▶ **REQUIRED WORK**
What follows is a listing; repeat exactly, and only, its lines from the one holding "Task: Click the stacked layers icon" through the last, leaving any pictures out.

▶ **SOURCE DATA**

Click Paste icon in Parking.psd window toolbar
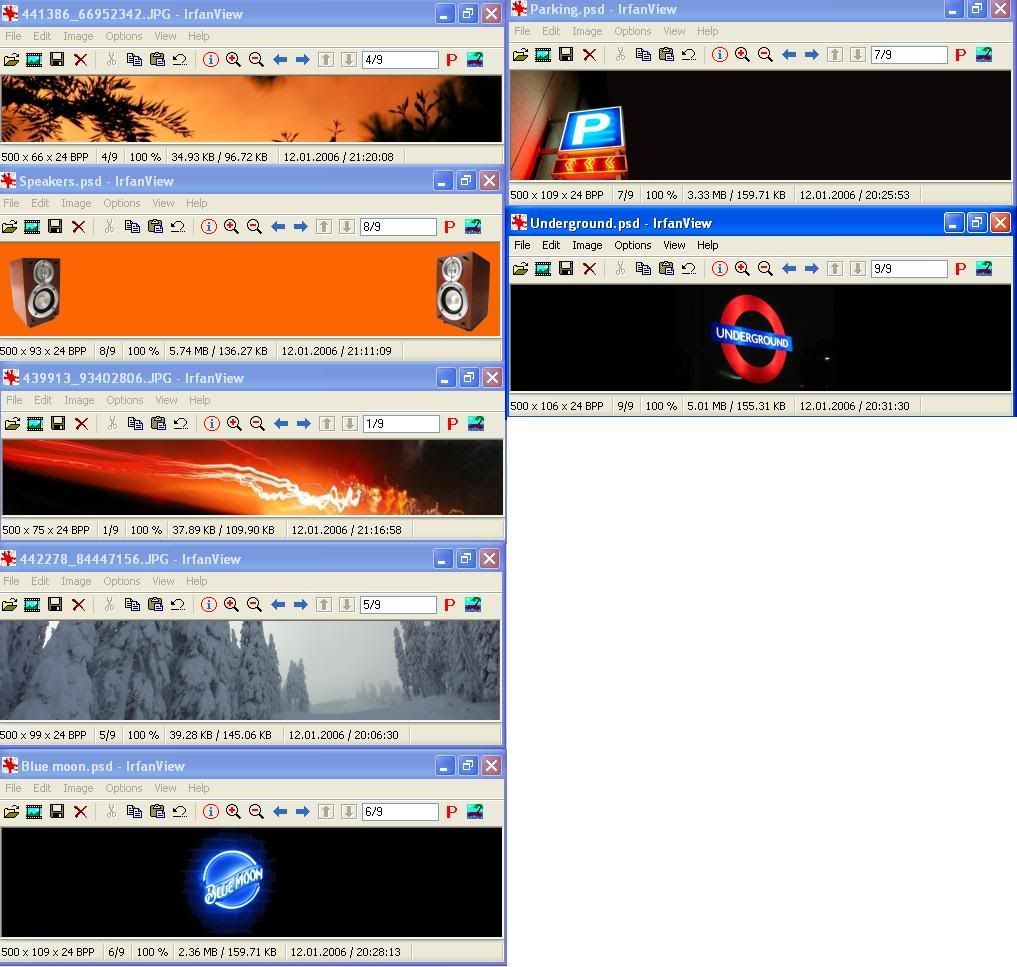 [666, 55]
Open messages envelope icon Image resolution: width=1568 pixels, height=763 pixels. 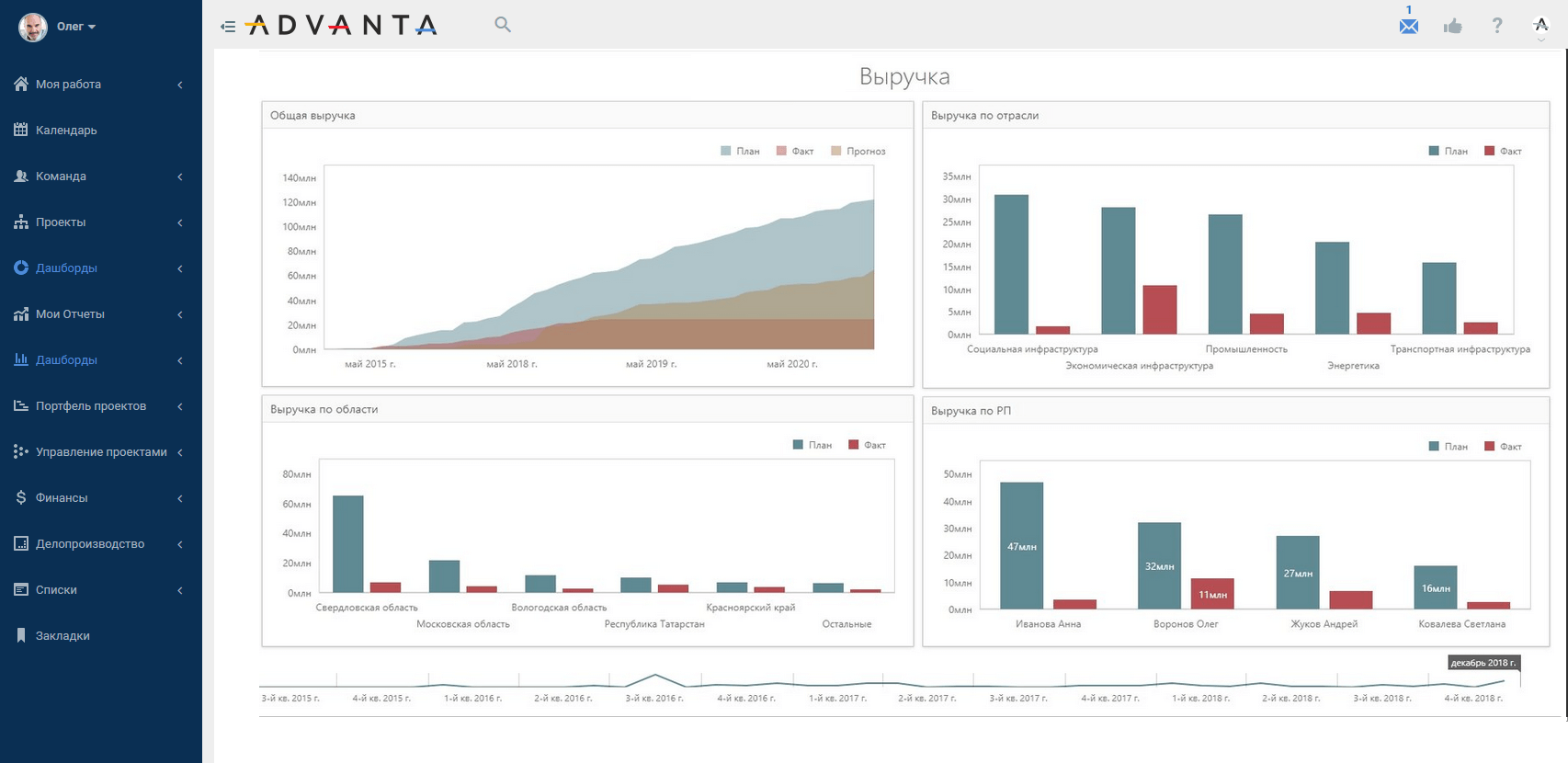[1409, 26]
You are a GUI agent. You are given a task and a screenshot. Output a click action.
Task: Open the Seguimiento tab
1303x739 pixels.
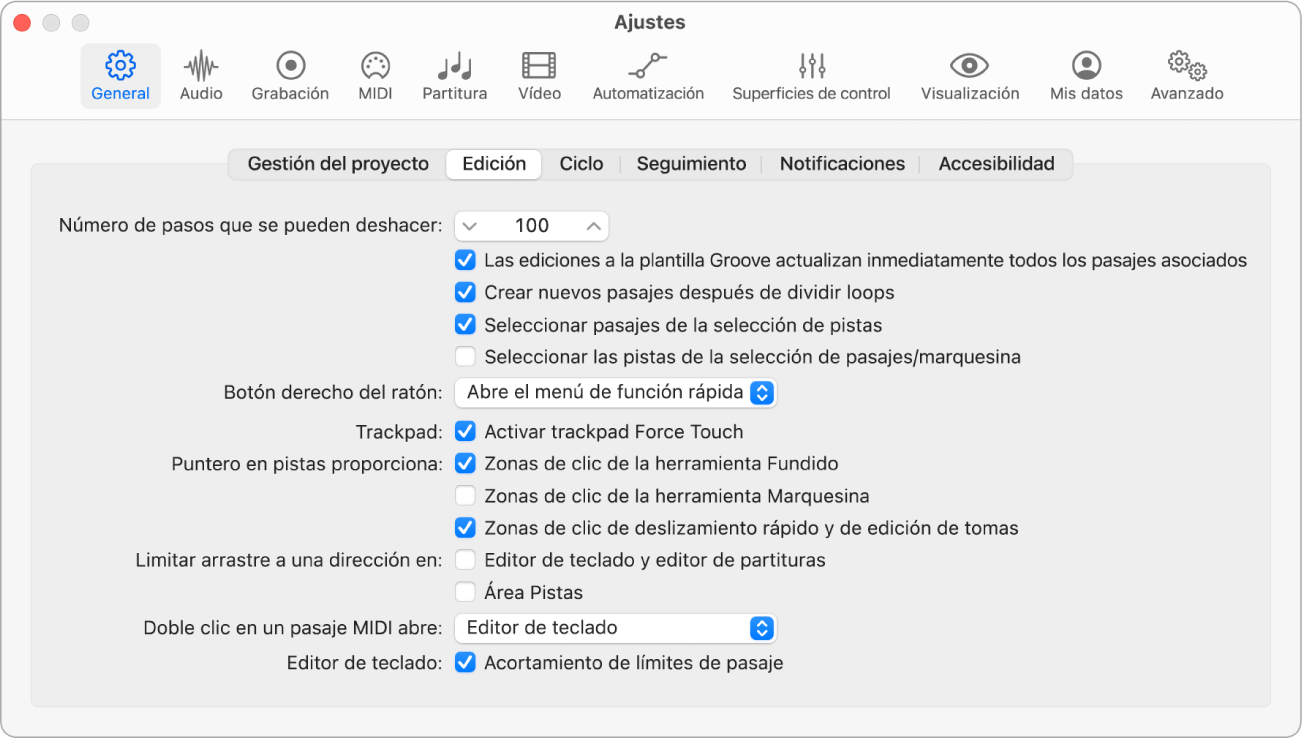tap(691, 163)
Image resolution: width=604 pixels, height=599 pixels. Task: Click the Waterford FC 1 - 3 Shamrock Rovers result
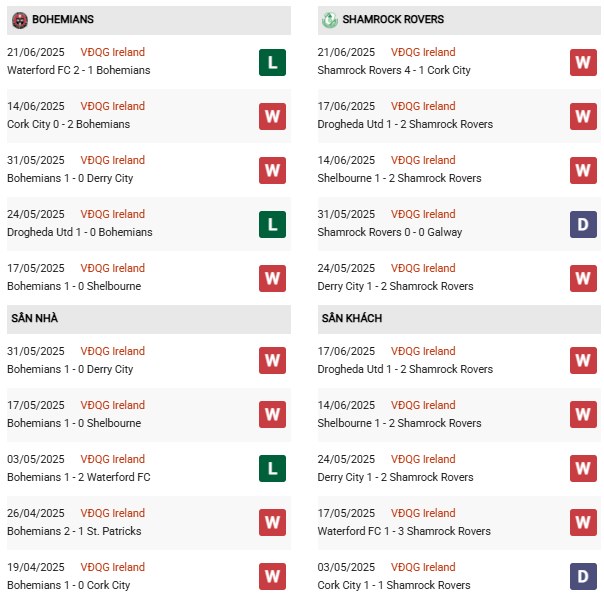(404, 531)
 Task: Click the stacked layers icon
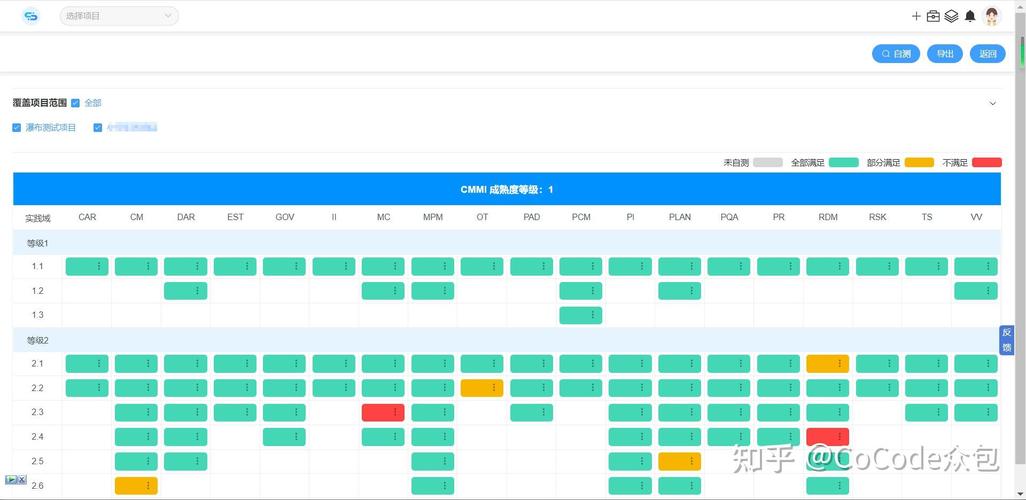tap(951, 16)
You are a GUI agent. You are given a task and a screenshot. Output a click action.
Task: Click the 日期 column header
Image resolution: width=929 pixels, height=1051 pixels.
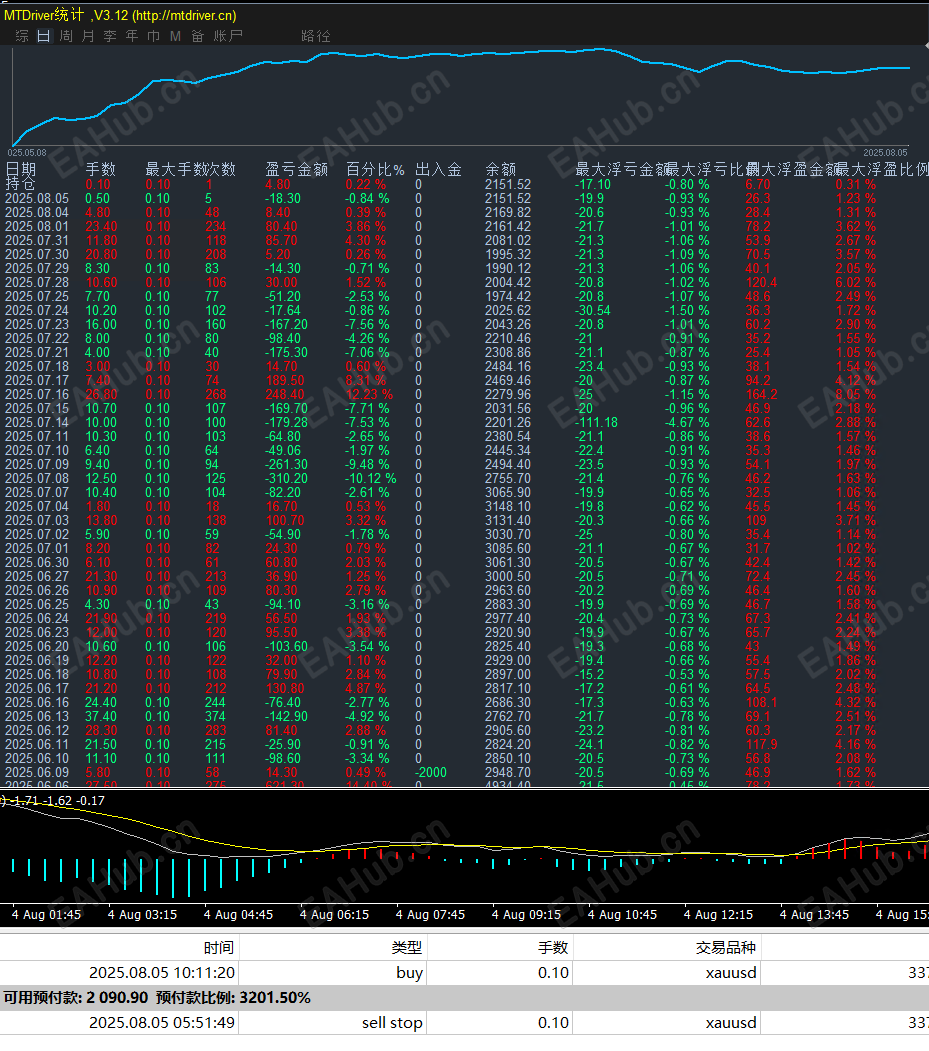(x=21, y=169)
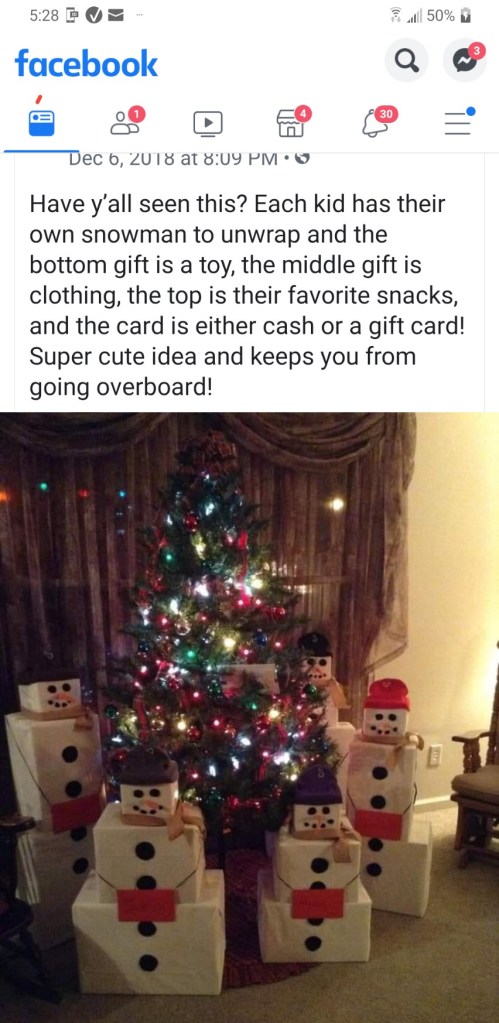Screen dimensions: 499x1023
Task: Go to News Feed home tab
Action: coord(40,123)
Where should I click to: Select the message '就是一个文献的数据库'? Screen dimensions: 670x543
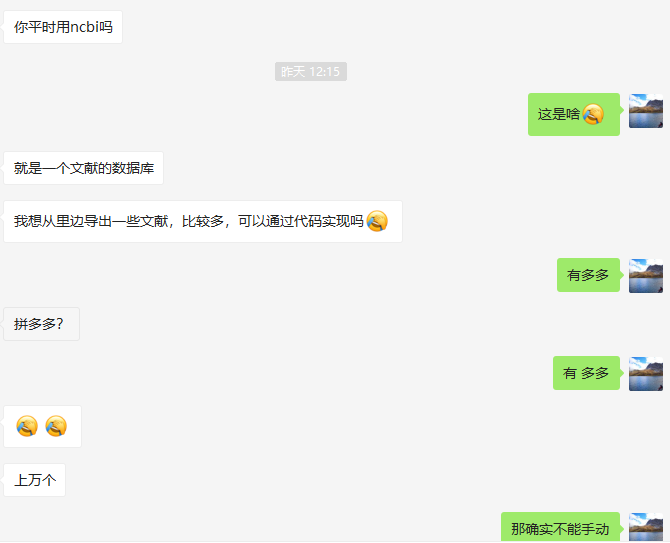[83, 168]
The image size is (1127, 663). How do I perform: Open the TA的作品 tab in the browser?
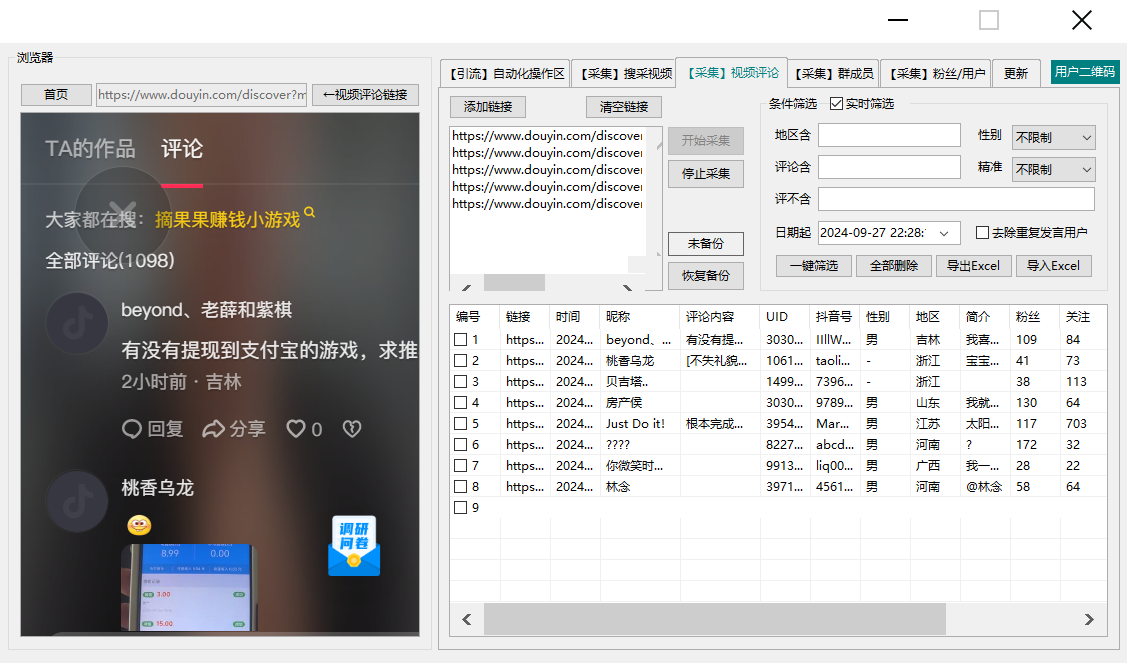(92, 146)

▶ **EXERCISE RESPONSE**
 Task: Click the stacked layers icon
tap(951, 16)
You are a GUI agent. You are given a task and a screenshot. Output a click action.
Task: Click the 日期 column header
Image resolution: width=929 pixels, height=1051 pixels.
(x=21, y=169)
Screen dimensions: 499x1023
Task: Go to News Feed home tab
Action: coord(40,123)
Where should I click to: Select the message '就是一个文献的数据库'? Screen dimensions: 670x543
[83, 168]
The image size is (1127, 663). How do I perform: Open the TA的作品 tab in the browser?
(92, 146)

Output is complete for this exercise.